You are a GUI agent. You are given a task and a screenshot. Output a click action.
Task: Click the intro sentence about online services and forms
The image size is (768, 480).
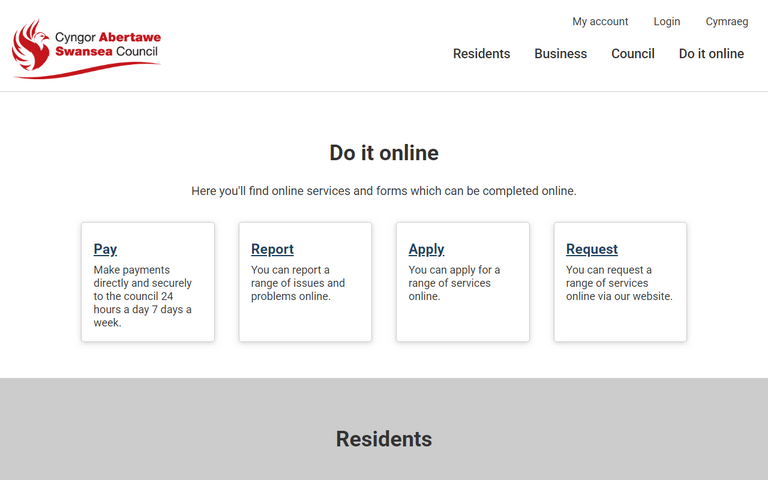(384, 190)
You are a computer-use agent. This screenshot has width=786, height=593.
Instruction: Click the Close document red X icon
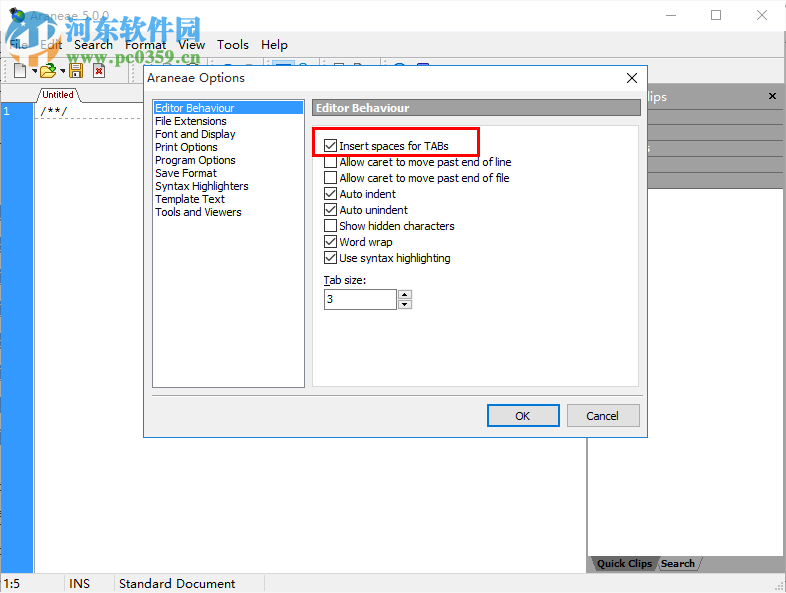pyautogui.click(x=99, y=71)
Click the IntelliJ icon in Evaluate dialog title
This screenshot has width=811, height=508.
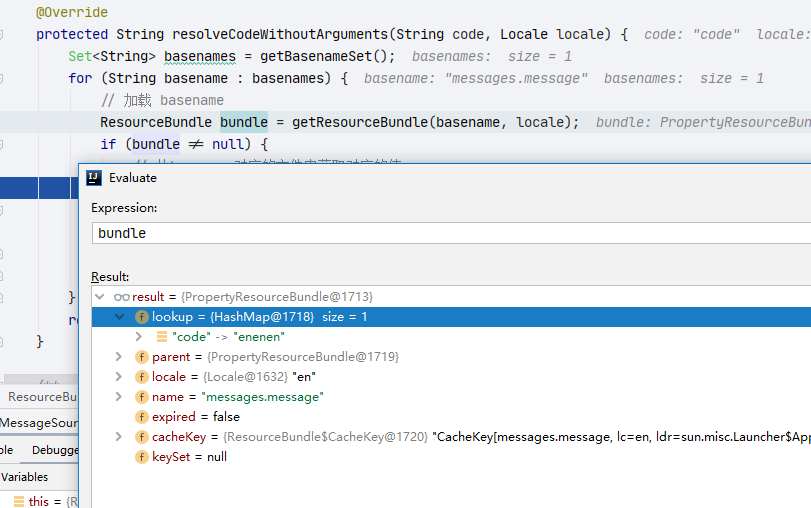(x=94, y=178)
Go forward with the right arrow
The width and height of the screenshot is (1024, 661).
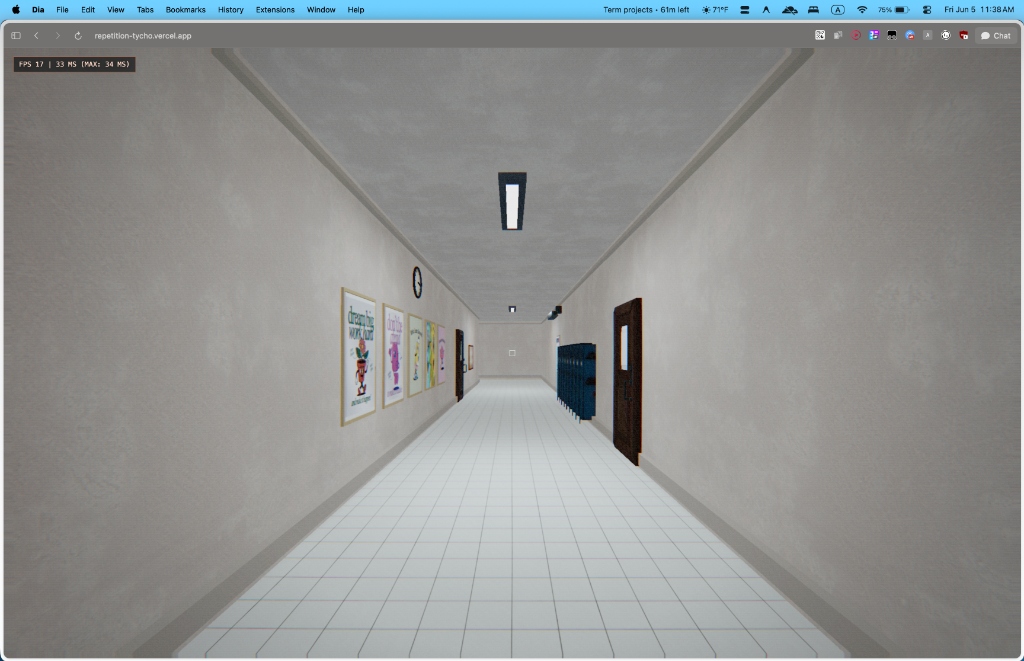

::::::::::

__TASK TO CARRY OUT__: Copy only the lines in the listing that contain "agent".

__ANSWER TO THIS PROBLEM__:
You are a GUI agent. You are given a task and a screenshot. Output a click action.
You are a computer-use agent. This screenshot has width=786, height=593.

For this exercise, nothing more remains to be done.